> **EXERCISE PROMPT**
This exercise calls for printing every record exactly once more.

> **RECORDS FOR THE EXERCISE**
[Start of section]

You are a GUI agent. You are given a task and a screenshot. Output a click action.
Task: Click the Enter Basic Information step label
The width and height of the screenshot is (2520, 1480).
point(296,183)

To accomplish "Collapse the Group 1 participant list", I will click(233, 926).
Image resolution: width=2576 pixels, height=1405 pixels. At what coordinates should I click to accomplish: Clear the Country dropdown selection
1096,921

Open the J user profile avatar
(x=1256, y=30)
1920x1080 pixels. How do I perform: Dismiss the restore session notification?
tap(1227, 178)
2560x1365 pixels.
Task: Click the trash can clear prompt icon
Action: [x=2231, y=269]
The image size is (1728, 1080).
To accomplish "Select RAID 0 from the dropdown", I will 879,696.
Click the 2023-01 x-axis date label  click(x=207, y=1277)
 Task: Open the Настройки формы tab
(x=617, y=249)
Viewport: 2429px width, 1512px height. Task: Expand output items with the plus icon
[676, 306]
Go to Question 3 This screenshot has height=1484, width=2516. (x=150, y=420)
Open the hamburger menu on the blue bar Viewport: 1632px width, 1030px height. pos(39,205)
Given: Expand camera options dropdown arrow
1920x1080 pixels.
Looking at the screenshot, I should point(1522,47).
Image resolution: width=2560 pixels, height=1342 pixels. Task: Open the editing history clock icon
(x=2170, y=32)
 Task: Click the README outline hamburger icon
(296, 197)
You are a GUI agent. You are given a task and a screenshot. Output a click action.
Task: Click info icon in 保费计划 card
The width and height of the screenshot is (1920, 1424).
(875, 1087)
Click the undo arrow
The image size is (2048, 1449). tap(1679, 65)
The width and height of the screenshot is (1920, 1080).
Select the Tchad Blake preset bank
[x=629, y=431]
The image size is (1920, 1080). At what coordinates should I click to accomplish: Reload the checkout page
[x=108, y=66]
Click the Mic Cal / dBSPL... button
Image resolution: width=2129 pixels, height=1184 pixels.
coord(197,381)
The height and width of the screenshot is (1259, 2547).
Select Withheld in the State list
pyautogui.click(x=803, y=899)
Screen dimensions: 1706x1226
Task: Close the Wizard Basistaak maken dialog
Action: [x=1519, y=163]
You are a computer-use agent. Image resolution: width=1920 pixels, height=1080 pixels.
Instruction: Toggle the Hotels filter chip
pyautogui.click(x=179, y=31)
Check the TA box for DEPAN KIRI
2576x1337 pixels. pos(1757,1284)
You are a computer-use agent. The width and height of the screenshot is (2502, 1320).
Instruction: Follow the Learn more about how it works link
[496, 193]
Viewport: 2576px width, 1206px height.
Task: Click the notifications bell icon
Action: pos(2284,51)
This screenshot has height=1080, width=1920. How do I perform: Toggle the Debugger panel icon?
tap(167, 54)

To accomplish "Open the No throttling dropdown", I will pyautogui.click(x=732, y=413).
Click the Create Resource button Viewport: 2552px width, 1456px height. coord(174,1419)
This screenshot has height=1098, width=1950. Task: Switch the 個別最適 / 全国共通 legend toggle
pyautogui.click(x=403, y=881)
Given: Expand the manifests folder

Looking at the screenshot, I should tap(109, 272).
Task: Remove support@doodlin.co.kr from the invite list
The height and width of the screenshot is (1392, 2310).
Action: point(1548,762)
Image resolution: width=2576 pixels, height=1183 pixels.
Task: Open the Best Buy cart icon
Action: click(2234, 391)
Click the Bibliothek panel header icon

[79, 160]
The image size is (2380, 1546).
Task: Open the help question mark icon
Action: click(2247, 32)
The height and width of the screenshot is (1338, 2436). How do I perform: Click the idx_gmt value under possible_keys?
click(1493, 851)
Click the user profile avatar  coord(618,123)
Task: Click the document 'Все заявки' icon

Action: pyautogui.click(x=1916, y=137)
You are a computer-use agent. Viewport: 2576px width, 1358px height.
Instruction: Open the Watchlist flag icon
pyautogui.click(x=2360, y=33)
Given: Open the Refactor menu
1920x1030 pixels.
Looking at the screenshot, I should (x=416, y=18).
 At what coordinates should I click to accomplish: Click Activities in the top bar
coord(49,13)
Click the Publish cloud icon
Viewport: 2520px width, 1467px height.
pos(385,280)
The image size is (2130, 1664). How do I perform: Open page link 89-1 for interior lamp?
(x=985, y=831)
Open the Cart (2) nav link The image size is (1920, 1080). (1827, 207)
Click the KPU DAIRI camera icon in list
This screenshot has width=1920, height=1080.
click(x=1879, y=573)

[End of section]

> **TASK SOLUTION**
You are a GUI agent. You are given a task and a screenshot. Output a click action.
Task: Click the Enter Basic Information step label
The width and height of the screenshot is (2520, 1480).
point(296,183)

To accomplish "Collapse the Group 1 participant list", I will click(233, 926).
Image resolution: width=2576 pixels, height=1405 pixels. At what coordinates should I click to accomplish: Clear the Country dropdown selection
1096,921

Open the J user profile avatar
(x=1256, y=30)
1920x1080 pixels. How do I perform: Dismiss the restore session notification?
tap(1227, 178)
2560x1365 pixels.
Task: Click the trash can clear prompt icon
Action: [x=2231, y=269]
The image size is (1728, 1080).
To accomplish "Select RAID 0 from the dropdown", I will 879,696.
Click the 2023-01 x-axis date label  click(x=207, y=1277)
 Task: Open the Настройки формы tab
(x=617, y=249)
Viewport: 2429px width, 1512px height. Task: Expand output items with the plus icon
[676, 306]
Go to Question 3 This screenshot has height=1484, width=2516. (x=150, y=420)
Open the hamburger menu on the blue bar Viewport: 1632px width, 1030px height. pos(39,205)
Given: Expand camera options dropdown arrow
1920x1080 pixels.
Looking at the screenshot, I should point(1522,47).
Image resolution: width=2560 pixels, height=1342 pixels. Task: Open the editing history clock icon
(x=2170, y=32)
 Task: Click the README outline hamburger icon
(296, 197)
You are a GUI agent. You are given a task and a screenshot. Output a click action.
Task: Click info icon in 保费计划 card
The width and height of the screenshot is (1920, 1424).
(875, 1087)
Click the undo arrow
The image size is (2048, 1449). tap(1679, 65)
The width and height of the screenshot is (1920, 1080).
Select the Tchad Blake preset bank
[x=629, y=431]
The image size is (1920, 1080). At what coordinates should I click to accomplish: Reload the checkout page
[x=108, y=66]
Click the Mic Cal / dBSPL... button
Image resolution: width=2129 pixels, height=1184 pixels.
coord(197,381)
The height and width of the screenshot is (1259, 2547).
Select Withheld in the State list
pyautogui.click(x=803, y=899)
Screen dimensions: 1706x1226
Task: Close the Wizard Basistaak maken dialog
Action: [x=1519, y=163]
You are a computer-use agent. Image resolution: width=1920 pixels, height=1080 pixels.
Instruction: Toggle the Hotels filter chip
pyautogui.click(x=179, y=31)
Check the TA box for DEPAN KIRI
2576x1337 pixels. pos(1757,1284)
You are a computer-use agent. The width and height of the screenshot is (2502, 1320).
Instruction: Follow the Learn more about how it works link
[496, 193]
Viewport: 2576px width, 1206px height.
Task: Click the notifications bell icon
Action: pos(2284,51)
This screenshot has height=1080, width=1920. How do I perform: Toggle the Debugger panel icon?
tap(167, 54)

To accomplish "Open the No throttling dropdown", I will pyautogui.click(x=732, y=413).
Click the Create Resource button Viewport: 2552px width, 1456px height. coord(174,1419)
This screenshot has height=1098, width=1950. Task: Switch the 個別最適 / 全国共通 legend toggle
pyautogui.click(x=403, y=881)
Given: Expand the manifests folder

Looking at the screenshot, I should tap(109, 272).
Task: Remove support@doodlin.co.kr from the invite list
The height and width of the screenshot is (1392, 2310).
Action: point(1548,762)
Image resolution: width=2576 pixels, height=1183 pixels.
Task: Open the Best Buy cart icon
Action: click(2234, 391)
Click the Bibliothek panel header icon

[79, 160]
The image size is (2380, 1546).
Task: Open the help question mark icon
Action: click(2247, 32)
The height and width of the screenshot is (1338, 2436). How do I perform: Click the idx_gmt value under possible_keys?
click(1493, 851)
Click the user profile avatar  coord(618,123)
Task: Click the document 'Все заявки' icon

Action: pyautogui.click(x=1916, y=137)
You are a computer-use agent. Viewport: 2576px width, 1358px height.
Instruction: Open the Watchlist flag icon
pyautogui.click(x=2360, y=33)
Given: Open the Refactor menu
1920x1030 pixels.
Looking at the screenshot, I should (x=416, y=18).
 At what coordinates should I click to accomplish: Click Activities in the top bar
coord(49,13)
Click the Publish cloud icon
Viewport: 2520px width, 1467px height.
pos(385,280)
The image size is (2130, 1664). How do I perform: Open page link 89-1 for interior lamp?
(x=985, y=831)
Open the Cart (2) nav link The image size is (1920, 1080). (1827, 207)
Click the KPU DAIRI camera icon in list
This screenshot has width=1920, height=1080.
click(x=1879, y=573)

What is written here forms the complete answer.